Congresswoman Gwen Moore (D-Milwaukee): 

Moore said in a statement Wednesday, July 26th that she “respectfully declined” the invitation. Moore says “my constituents have no interest in me entertaining the president’s desire to be used as a backdrop in his photo op.”

Instead of going to the White House, Moore and the rest of the Congressional Black Caucus held a “Twitter Townhall” on health care.

Others, like Chairwoman Martha Laning of the Democratic Party of Wisconsin, tried to spin it to say that only their side had any role in getting Foxconn:

“I welcome new business and jobs to Wisconsin. After six years of seeing job creation promises go unfulfilled and watching major corporations shut down factories or move jobs elsewhere, it’s great to see Democrats like Sen. Tammy Baldwin and Rep. Mark Pocan encouraging new economic activity in the southeastern Wisconsin.

 

“Democrats are laser focused on expanding the middle class and giving every Wisconsinite the opportunity to succeed and achieve the American Dream. But in order to have an economy that works for all us – not just the millionaires and billionaires – state-subsidized private sector jobs need to be a good investment that offers a living wage and ensures safe working conditions.

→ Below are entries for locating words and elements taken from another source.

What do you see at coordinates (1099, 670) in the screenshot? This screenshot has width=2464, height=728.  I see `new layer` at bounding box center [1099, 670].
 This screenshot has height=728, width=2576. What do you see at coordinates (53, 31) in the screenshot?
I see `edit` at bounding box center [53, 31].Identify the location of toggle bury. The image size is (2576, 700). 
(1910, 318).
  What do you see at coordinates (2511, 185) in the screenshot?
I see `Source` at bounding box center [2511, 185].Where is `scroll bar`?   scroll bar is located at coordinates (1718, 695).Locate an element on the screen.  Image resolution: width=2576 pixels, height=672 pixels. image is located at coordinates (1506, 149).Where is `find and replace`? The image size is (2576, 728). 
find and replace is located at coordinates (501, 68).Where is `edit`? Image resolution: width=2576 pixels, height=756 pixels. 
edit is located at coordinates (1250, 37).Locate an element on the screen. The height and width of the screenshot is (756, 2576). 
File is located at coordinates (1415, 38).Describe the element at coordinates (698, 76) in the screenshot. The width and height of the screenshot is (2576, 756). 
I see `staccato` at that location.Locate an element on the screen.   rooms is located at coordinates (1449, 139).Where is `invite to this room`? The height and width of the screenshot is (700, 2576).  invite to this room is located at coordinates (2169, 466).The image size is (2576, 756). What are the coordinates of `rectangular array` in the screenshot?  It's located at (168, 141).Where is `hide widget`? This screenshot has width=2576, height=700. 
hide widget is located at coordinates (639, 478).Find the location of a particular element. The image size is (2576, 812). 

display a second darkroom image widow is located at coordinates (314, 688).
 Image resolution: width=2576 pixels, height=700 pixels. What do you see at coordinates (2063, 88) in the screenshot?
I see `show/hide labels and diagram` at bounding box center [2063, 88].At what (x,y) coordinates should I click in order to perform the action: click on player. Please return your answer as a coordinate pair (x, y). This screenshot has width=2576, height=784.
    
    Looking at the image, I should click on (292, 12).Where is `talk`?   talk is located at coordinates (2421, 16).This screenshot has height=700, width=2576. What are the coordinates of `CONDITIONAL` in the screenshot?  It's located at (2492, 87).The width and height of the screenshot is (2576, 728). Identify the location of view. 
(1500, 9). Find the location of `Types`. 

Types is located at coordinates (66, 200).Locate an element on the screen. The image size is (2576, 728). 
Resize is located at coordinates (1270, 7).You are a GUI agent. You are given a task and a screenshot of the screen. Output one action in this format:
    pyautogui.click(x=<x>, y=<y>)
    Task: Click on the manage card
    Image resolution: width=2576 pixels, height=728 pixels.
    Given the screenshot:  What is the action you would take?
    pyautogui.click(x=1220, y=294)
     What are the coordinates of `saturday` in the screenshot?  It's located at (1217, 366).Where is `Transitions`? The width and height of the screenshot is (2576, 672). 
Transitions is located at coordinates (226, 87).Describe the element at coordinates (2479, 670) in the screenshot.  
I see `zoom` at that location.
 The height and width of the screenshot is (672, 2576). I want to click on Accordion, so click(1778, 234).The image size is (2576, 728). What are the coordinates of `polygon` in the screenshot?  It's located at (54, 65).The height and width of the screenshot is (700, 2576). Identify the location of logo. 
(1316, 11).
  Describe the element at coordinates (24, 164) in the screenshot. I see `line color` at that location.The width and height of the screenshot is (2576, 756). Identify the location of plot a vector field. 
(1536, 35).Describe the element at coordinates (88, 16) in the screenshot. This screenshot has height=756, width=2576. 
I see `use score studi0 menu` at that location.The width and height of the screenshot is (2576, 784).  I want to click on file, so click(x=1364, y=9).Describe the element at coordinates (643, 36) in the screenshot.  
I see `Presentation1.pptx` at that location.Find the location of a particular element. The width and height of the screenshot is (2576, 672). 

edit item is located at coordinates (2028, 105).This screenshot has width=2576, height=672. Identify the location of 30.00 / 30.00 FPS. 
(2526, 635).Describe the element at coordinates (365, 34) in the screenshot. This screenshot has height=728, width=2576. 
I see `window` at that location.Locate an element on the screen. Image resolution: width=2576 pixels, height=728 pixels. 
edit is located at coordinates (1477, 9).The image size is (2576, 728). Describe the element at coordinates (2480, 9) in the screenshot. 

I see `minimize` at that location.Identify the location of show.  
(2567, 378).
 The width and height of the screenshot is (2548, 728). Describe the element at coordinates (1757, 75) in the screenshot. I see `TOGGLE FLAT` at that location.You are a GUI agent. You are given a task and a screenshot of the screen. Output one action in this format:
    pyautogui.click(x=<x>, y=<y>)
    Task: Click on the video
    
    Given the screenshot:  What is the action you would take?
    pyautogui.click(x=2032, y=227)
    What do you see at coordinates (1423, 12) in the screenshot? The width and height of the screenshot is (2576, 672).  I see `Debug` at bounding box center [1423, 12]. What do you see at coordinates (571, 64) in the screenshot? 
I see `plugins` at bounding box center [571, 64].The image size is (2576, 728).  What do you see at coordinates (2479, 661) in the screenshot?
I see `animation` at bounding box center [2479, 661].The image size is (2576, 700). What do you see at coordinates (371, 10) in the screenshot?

Finally, there were those still steaming over the death of Obama’s high speed rail boondoggle and demanded that Democrats fight the Foxconn jobs as payback against Walker.

Are there legitimate concerns about the cost to taxpayers for landing the Foxconn plant? Yes, but the idea that this project will be any different other “corporate welfare cases” Wisconsin has had in recent years (Mercury Marine, any of the number of private-public partnerships done by the UW-Madison, and so on) isn’t likely to materialize. Already within hours of the announcement, reporters for the state Associated Press were details of what would be included in the incentive package; included the much worried-over tax credits.

While there is much to be accomplished before ground is broken on the proposed Foxconn plant (they don’t even have a site yet), there are certainly signs of progress (WTMJ-TV in Milwaukee reported last night, the company’s been approaching land owners to potentially buy their property for the past few weeks). All of which means there will be plenty of time for debate and to fight over the specifics.

In the meantime, set the politics aside and celebrate the good news – even if it’s just for one day.